Dallas Fertility Center offers multiple financing pathways. The Fertility Access Program provides structured, affordable treatment options for patients who need cost flexibility. The clinic works with third-party financing providers and has dedicated financial counselors who handle insurance benefit verification, prior authorization where applicable, and financing paperwork. Patients coming to a first consultation should bring their insurance card and any available fertility benefit documentation from their employer's HR portal.

For a broader picture of the Texas fertility landscape — including which insurers in the state have voluntarily added IVF riders and what patients can do when employer coverage is unavailable — see our guide to fertility clinics in Texas.

Frequently Asked Questions

Who are the physicians at Dallas Fertility Center / CRE Dallas?

The practice has two board-certified reproductive endocrinologists: Dr.
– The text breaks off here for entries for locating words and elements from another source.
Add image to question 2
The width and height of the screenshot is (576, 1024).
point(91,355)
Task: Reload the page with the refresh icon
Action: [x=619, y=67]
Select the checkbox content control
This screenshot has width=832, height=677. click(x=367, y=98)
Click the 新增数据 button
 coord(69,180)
Walid A. Saleh, MD — the clinic's founder, Stanford REI fellowship graduate, and nationally recognized Top Doctor — and Dr. Stephen Collins, MD, an Emory and Yale-trained REI with an active academic research profile. Both physicians see patients through all stages of treatment, from initial consultation through retrieval and transfer.
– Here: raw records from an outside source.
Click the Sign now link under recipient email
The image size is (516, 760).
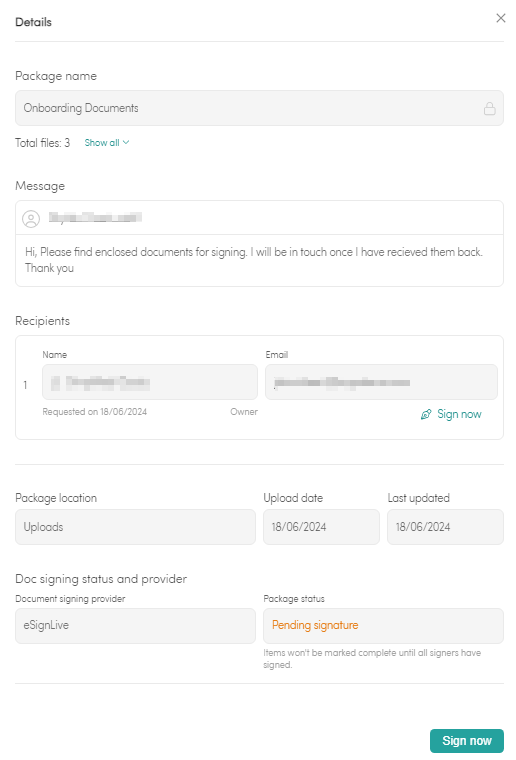(x=459, y=414)
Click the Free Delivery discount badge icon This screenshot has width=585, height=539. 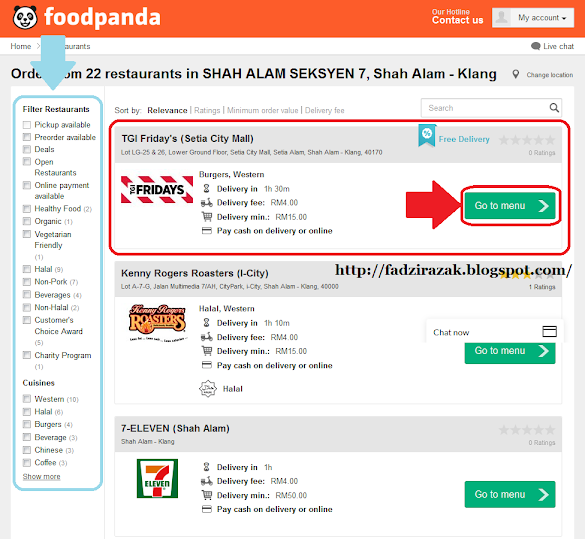[x=427, y=135]
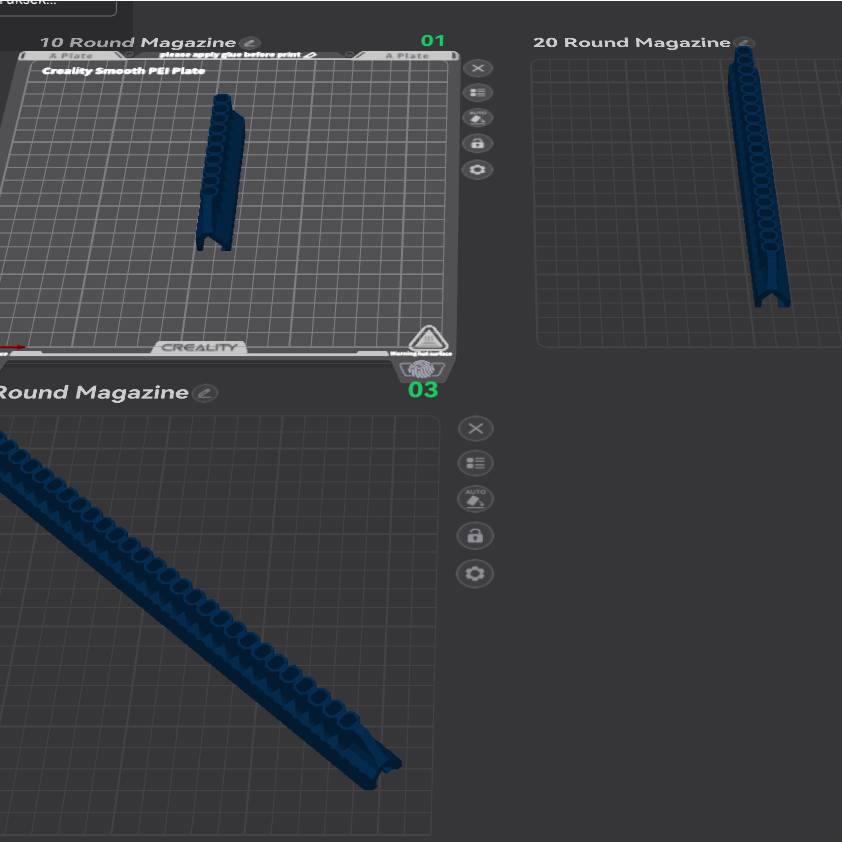
Task: Click the 20 Round Magazine plate title
Action: pos(632,43)
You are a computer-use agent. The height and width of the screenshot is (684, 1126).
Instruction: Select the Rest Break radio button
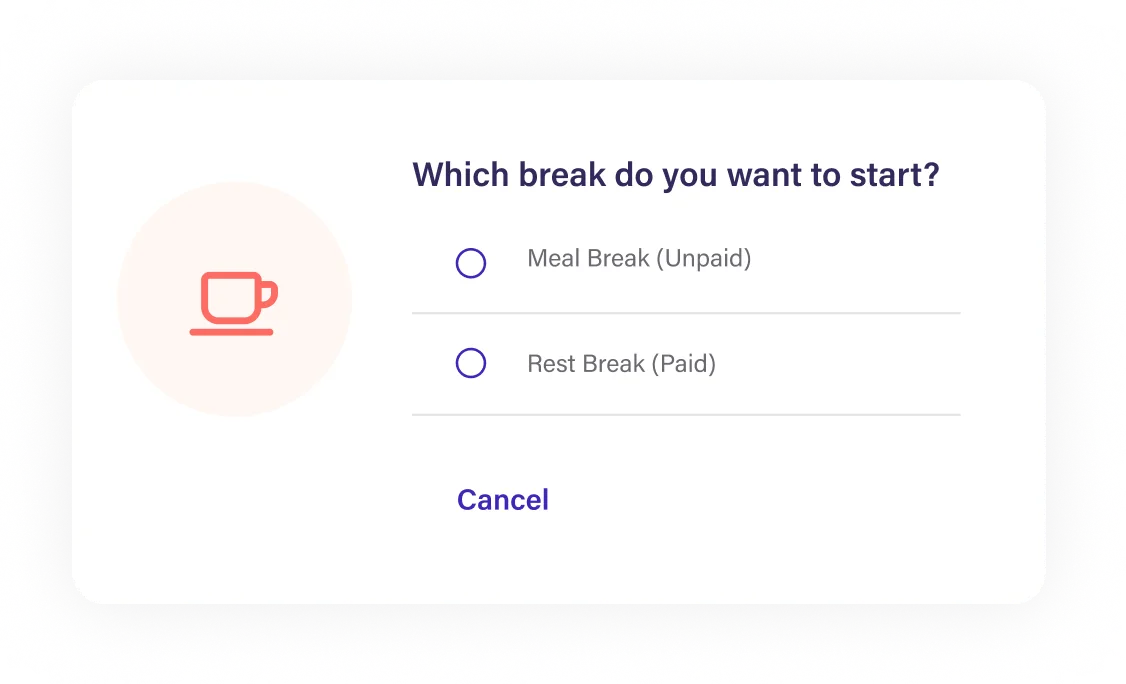tap(471, 363)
What is the clinic's history and how does it differ from the old SIRM-Dallas?

Dallas Fertility Center operates as the independent rebranding of what was previously SIRM-Dallas (Sher Institute of Reproductive Medicine). When the practice separated from the national Sher network, it relaunched as the Center for Reproductive Endocrinology (CRE). The physician team, the on-site laboratory, and the physical location have remained continuous through that transition — the rebranding reflects ownership and network structure, not a change in clinical personnel or approach.

Does Dallas Fertility Center accept patients who have failed IVF at other clinics?

Yes — CRE explicitly positions itself as a practice willing to take on complex cases and patients who have been unsuccessful elsewhere. Patients coming with prior failed cycles should prepare a complete treatment history including cycle protocols, stimulation responses, fertilization rates, embryo quality grading, and any prior genetic or immunological testing results. The consultation will be significantly more productive with that documentation in hand.

How does Dallas Fertility Center handle the cost of IVF for uninsured patients?

The clinic offers the Fertility Access Program, dedicated financial counselors, and flexible financing arrangements. Texas does not mandate IVF insurance coverage, so the clinic has built its financial support infrastructure around the reality that most patients are self-pay. Patients should request a complete itemized treatment cost estimate — covering all components from monitoring through transfer — at the first consultation, and ask specifically about package pricing options that may offer savings over a la carte billing for multi-cycle patients.